Understanding support surfaces
01/09/11 | Pressure ulcers | Michael Clark
Support surfaces have been classified in many ways over recent years, often upon the basis of how they modify the pressure exerted upon vulnerable body sites such as the sacrum and heels. This article describes the weaknesses of pressure-based classification schemes and highlights ongoing work in North America, Europe and Japan that seeks to provide explicit test protocols through which support surface performance can be quantified.
The use of specialised beds, mattresses, mattress overlays and seat cushions has been a cornerstone of pressure ulcer prevention for many years. While these devices are in common use in many care settings worldwide, there remains considerable confusion regarding their mode of action and the relative performance of different support surfaces.
This update provides a summary of the current trends in support surface description, classification and evaluation to highlight the global effort by researchers, clinicians and support surface manufacturers to provide clarity to a complex area of tissue viability.
Over the years various research and clinical groups have attempted to provide a classification of support surfaces. Some of the criteria used to classify support surfaces are demonstrated in Table 1.
For many years, common understanding of support surfaces focused upon their ability to keep the pressure on the skin's surface below 32mmHg (the mean pressure within the skin's capillaries). Support surfaces that applied less than 32mmHg of pressure to all the anatomical sites prone to pressure ulcers were deemed to provide pressure relief.
Other support surfaces that applied less than 32mmHg of pressure to particular anatomical sites where pressure ulcers might occur, but not the whole body, were called pressure reduction surfaces.

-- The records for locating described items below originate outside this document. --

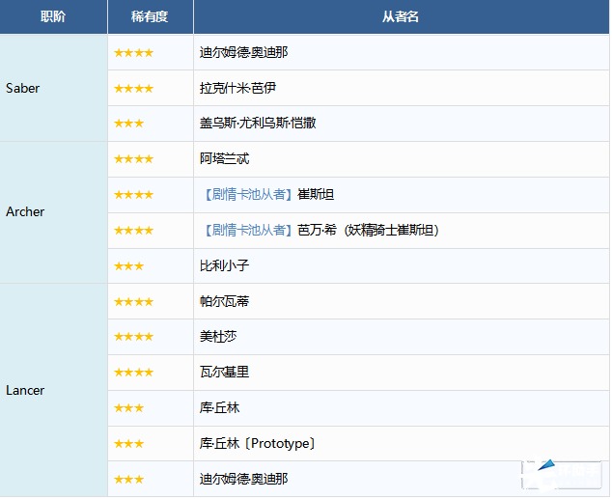This screenshot has height=499, width=612.
Task: Click 迪尔姆德·奥迪那 in the Lancer section
Action: click(x=243, y=479)
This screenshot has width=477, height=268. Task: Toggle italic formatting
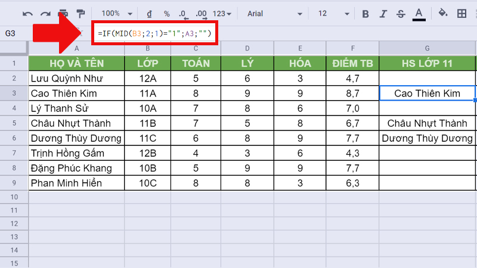pos(383,13)
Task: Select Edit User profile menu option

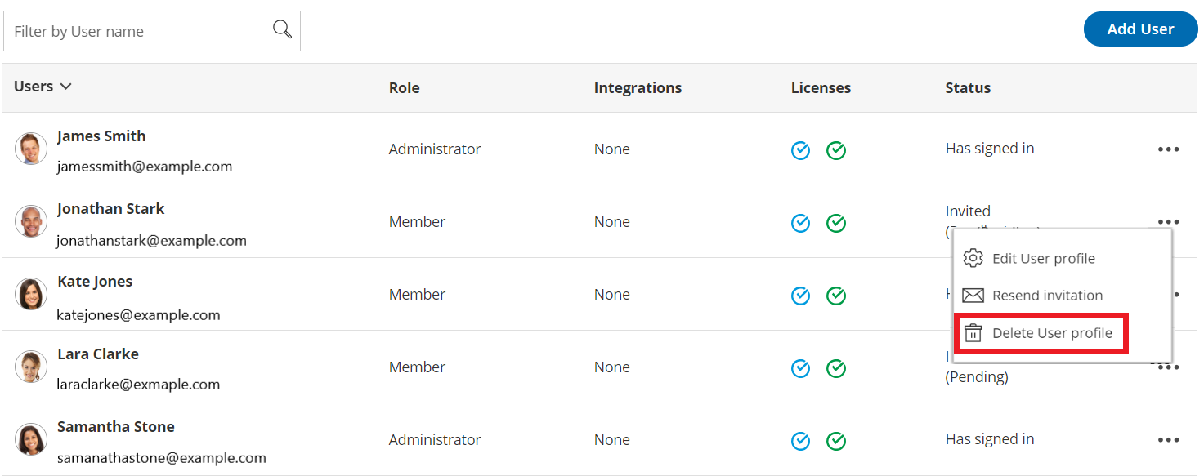Action: point(1043,259)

While pressure relief or pressure reduction was used to define support surfaces there was no agreed pressure measurement protocol through which each support surface could be evaluated. The failure to agree measurement protocols resulted in manufacturers and researchers using a wide variety of pressure measurement sensors, different patient and volunteer groups and several anatomical sites (eg sacrum, ischial tuberosities and heels) to examine how support surfaces influenced the pressure exerted on the body. This reduced the ability of clinicians and researchers to compare the statistics on pressure measurements available in the literature.
A flawed system
Unfortunately there were flaws with this system of support surface classification. Firstly, the selection of 32mmHg as a pressure threshold had limited relevance for the development of pressure ulcers. This is because the mean capillary pressure applied at the skin's surface is a poor indicator of pressure damage given that capillary pressures change over time and upon varying internal and extrinsic stimuli.
Similarly, the transmission of pressure within skin and soft tissue is a complex mechanical process with internal tissue changes not totally dependent upon the pressure measured at the skin surface and with different individuals having an increased or decreased tolerance to applied loads.
Secondly, a support surface classification based upon measured pressure at the skin's surface meant that no support surface appeared to relieve high pressure applied to the heels. Heel pressures are naturally high given the small area of contact between the heel and the support surface that must bear the weight of the foot and lower limb. In one human volunteer study, interface pressure was measured at the buttock or heel while subjects rested upon an air-fluidised bed, often considered to be a pressure-relief surface. However, while mean buttock pressure was low (2.65 kPa while supine, around 21mmHg), heel pressures were much higher (mean heel pressure 7.08 kPa equivalent to 56mmHg and far higher than the 32mmHg 'safe' pressure threshold).
The final flaw with the pressure-based classification lies in the use of terms such as pressure-reducing or relieving. When a person lies or sits upon a support surface, the pressures acting upon their body are the result of their body weight divided by the area of the body in contact with the support surface. Accepting that body weight can be considered as a constant, then altering the pressure depends upon increasing or decreasing the area of the body that is in contact with the support surface. As the pressure at one location, for example the sacrum, decreases, other areas of the body will bear a higher share of body weight burden, in essence redistributing body weight from one anatomical site to another. For this reason the term pressure redistribution should now replace pressure relief or pressure reduction[1,3].
There is, however, one exception to the general rule that links pressure changes to increases or decreases in the area of the body in contact with the support surface. This is the use of alternating pressure air mattresses and cushions, often called dynamic support surfaces, where changes in the pressure at vulnerable body sites are initiated by inflating or deflating air cells under the body in a specified sequence, thereby limiting the duration of the pressure applied to each body part.
The flaws in using terms such as pressure reduction and relief have been discussed for over 10 years but these descriptions of support surfaces still occur in product literature and in publications describing the clinical use of support surfaces. This is undoubtedly the result of there being no alternative classification of support surfaces considered valid by industry, clinicians and researchers.